Dental Damage and Tooth Abfractions
Tooth abfractions may not be the most well-known oral health problem, but they are among the most common. In fact, it’s quite possible that you have tooth abfractions, yourself, and don’t even realize it. If you do, you are among the countless people who could benefit from diagnosis and a comprehensive restorative dentistry treatment plan. While tooth abfractions often start off as minor, they can lead to such serious problems as tooth loss if left untreated.
What are tooth abfractions exactly? They are notches that occur in the teeth at the gum line. There was a time when most dentists believed that tooth abfractions resulted from patients’ brushing their teeth with too much force. However, while overaggressive tooth brushing can cause problems such as enamel erosion, we now know that abfractions can be attributed to different causes altogether. In discussing dental damage and tooth abfractions with patients at his Houston, TX cosmetic, restorative, and general dentistry practice, Dr. Jon Marc Van Slate explains these causes in detail and helps to find solutions.
Tooth abfractions are not to be taken lightly as they can have serious oral consequences. We encourage you to take a step toward optimal dental health by scheduling your initial consultation with Dr. Van Slate today.
What Is the Cause of Tooth Abfractions?
Many factors can contribute to the worsening of tooth abfractions once structural damage has been done to the teeth. Plaque, poor oral hygiene, and even the overaggressive toothbrushing once thought to be the cause of tooth abfractions can all contribute to the further breakdown of the teeth. When the structure of a tooth is compromised, it becomes vulnerable to all types of damage.
However, there are now believed to be two primary causes of tooth abfractions:
- Teeth grinding: Clinically known as bruxism, chronic teeth grinding puts exceptional pressure on the teeth over time. While the teeth can withstand the forces of routine biting and chewing, the additional pressures of teeth grinding can cause the enamel that protects the teeth above the gum line and the cementum that protects the teeth below the gum line to become damaged.
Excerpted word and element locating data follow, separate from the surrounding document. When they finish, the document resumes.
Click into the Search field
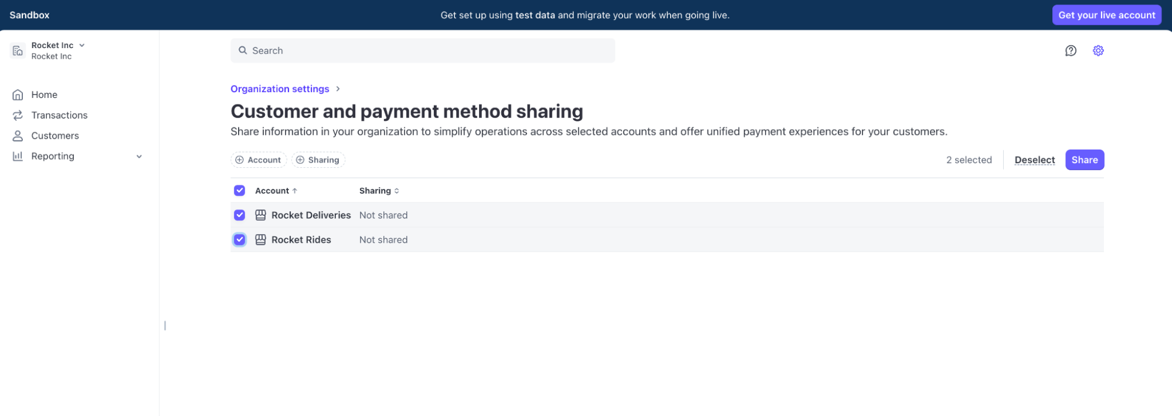1172x416 pixels. click(x=422, y=51)
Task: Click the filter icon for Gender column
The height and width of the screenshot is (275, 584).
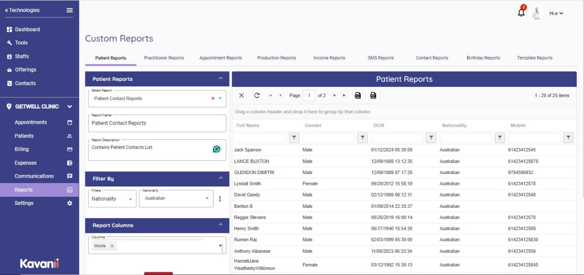Action: 363,138
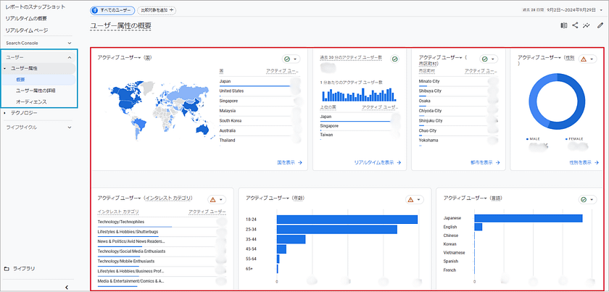Screen dimensions: 609x292
Task: Click the 18-24 age bar in chart
Action: [347, 219]
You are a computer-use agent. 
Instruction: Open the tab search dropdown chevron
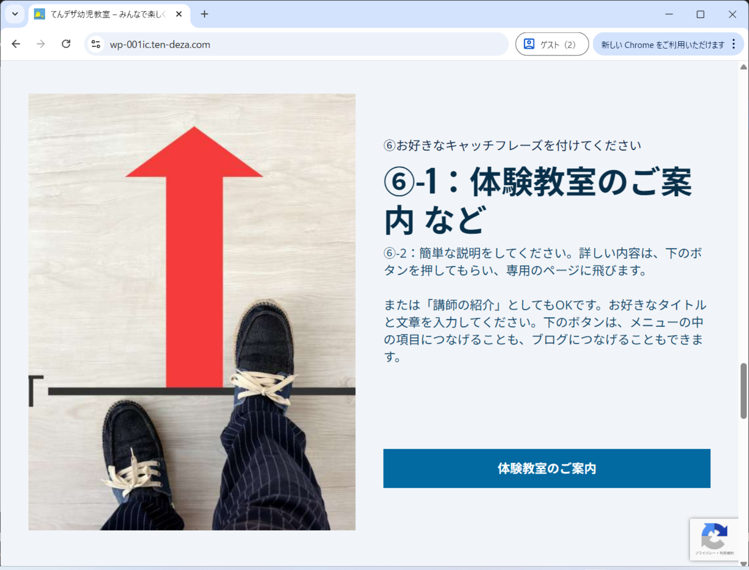click(x=15, y=14)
This can lead to the formation of notches in the more delicate dentin layer in the gum line. This dentin layer, which lies directly beneath the enamel, is highly porous and susceptible to damage.
- Malocclusion: Malocclusion, or a “bad” bite, refers to the condition in which the upper and lower teeth do not meet properly when the jaws are closed. Like teeth grinding, malocclusion puts tremendous pressure on the teeth, especially at the gum line. When a person bites and chews, this pressure causes the same breakdown of enamel over time that teeth grinding can, eventually leading to tooth abfractions.
Fortunately, tooth abfractions can be treated, usually with dental crowns. Dr. Van Slate can also treat the underlying problem, whether teeth grinding, malocclusion, or both, to ensure that no further damage is done to the teeth.